EXERCISE GOAL: Reproduce each of the following rows verbatim, character for character.

SOURCE MATERIAL:
══════════
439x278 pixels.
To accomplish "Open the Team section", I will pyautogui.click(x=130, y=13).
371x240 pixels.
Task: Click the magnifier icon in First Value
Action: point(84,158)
══════════
EXPECTED ANSWER:
439x278 pixels.
To accomplish "Open the Team section", I will pyautogui.click(x=130, y=13).
371x240 pixels.
Task: Click the magnifier icon in First Value
Action: point(84,158)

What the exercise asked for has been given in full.